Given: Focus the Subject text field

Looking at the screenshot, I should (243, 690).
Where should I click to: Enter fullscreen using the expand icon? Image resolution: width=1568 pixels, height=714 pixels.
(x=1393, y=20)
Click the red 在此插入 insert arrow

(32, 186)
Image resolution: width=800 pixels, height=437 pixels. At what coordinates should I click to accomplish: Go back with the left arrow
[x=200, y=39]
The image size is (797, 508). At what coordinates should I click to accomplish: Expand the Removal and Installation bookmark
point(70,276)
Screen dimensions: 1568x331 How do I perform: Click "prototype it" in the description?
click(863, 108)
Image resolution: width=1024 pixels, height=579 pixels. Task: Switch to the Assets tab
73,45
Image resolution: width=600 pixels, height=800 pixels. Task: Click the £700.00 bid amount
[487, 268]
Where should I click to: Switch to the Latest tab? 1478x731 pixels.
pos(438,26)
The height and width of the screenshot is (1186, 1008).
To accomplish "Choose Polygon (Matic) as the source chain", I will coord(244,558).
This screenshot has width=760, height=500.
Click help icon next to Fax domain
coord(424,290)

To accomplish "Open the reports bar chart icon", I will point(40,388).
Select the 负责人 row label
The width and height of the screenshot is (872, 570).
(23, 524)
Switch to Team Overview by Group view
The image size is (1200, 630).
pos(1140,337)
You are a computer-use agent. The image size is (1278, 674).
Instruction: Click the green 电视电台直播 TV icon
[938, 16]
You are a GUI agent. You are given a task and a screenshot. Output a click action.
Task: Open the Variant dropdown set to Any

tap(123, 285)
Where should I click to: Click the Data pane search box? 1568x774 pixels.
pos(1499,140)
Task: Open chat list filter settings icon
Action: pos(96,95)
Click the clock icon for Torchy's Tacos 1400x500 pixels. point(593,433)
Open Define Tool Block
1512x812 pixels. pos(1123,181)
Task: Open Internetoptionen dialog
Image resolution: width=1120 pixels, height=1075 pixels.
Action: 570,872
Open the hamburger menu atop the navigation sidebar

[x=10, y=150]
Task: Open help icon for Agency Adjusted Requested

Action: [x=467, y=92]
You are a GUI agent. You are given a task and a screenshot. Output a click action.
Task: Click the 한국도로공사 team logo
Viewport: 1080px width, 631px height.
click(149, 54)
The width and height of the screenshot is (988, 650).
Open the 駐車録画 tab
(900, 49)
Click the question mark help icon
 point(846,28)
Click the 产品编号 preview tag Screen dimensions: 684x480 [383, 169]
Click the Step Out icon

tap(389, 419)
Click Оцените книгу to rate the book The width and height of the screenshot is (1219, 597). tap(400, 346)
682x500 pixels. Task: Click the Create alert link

§ Instructions for the task
Quote all of the lines above verbatim.

§ Expected answer
Given: Focus the Subject text field

Looking at the screenshot, I should (243, 690).
Where should I click to: Enter fullscreen using the expand icon? Image resolution: width=1568 pixels, height=714 pixels.
(x=1393, y=20)
Click the red 在此插入 insert arrow

(32, 186)
Image resolution: width=800 pixels, height=437 pixels. At what coordinates should I click to accomplish: Go back with the left arrow
[x=200, y=39]
The image size is (797, 508). At what coordinates should I click to accomplish: Expand the Removal and Installation bookmark
point(70,276)
Screen dimensions: 1568x331 How do I perform: Click "prototype it" in the description?
click(863, 108)
Image resolution: width=1024 pixels, height=579 pixels. Task: Switch to the Assets tab
73,45
Image resolution: width=600 pixels, height=800 pixels. Task: Click the £700.00 bid amount
[487, 268]
Where should I click to: Switch to the Latest tab? 1478x731 pixels.
pos(438,26)
The height and width of the screenshot is (1186, 1008).
To accomplish "Choose Polygon (Matic) as the source chain", I will coord(244,558).
This screenshot has width=760, height=500.
Click help icon next to Fax domain
coord(424,290)

To accomplish "Open the reports bar chart icon", I will point(40,388).
Select the 负责人 row label
The width and height of the screenshot is (872, 570).
(23, 524)
Switch to Team Overview by Group view
The image size is (1200, 630).
pos(1140,337)
You are a computer-use agent. The image size is (1278, 674).
Instruction: Click the green 电视电台直播 TV icon
[938, 16]
You are a GUI agent. You are given a task and a screenshot. Output a click action.
Task: Open the Variant dropdown set to Any

tap(123, 285)
Where should I click to: Click the Data pane search box? 1568x774 pixels.
pos(1499,140)
Task: Open chat list filter settings icon
Action: pos(96,95)
Click the clock icon for Torchy's Tacos 1400x500 pixels. point(593,433)
Open Define Tool Block
1512x812 pixels. pos(1123,181)
Task: Open Internetoptionen dialog
Image resolution: width=1120 pixels, height=1075 pixels.
Action: 570,872
Open the hamburger menu atop the navigation sidebar

[x=10, y=150]
Task: Open help icon for Agency Adjusted Requested

Action: [x=467, y=92]
You are a GUI agent. You are given a task and a screenshot. Output a click action.
Task: Click the 한국도로공사 team logo
Viewport: 1080px width, 631px height.
click(149, 54)
The width and height of the screenshot is (988, 650).
Open the 駐車録画 tab
(900, 49)
Click the question mark help icon
 point(846,28)
Click the 产品编号 preview tag Screen dimensions: 684x480 [383, 169]
Click the Step Out icon

tap(389, 419)
Click Оцените книгу to rate the book The width and height of the screenshot is (1219, 597). tap(400, 346)
682x500 pixels. Task: Click the Create alert link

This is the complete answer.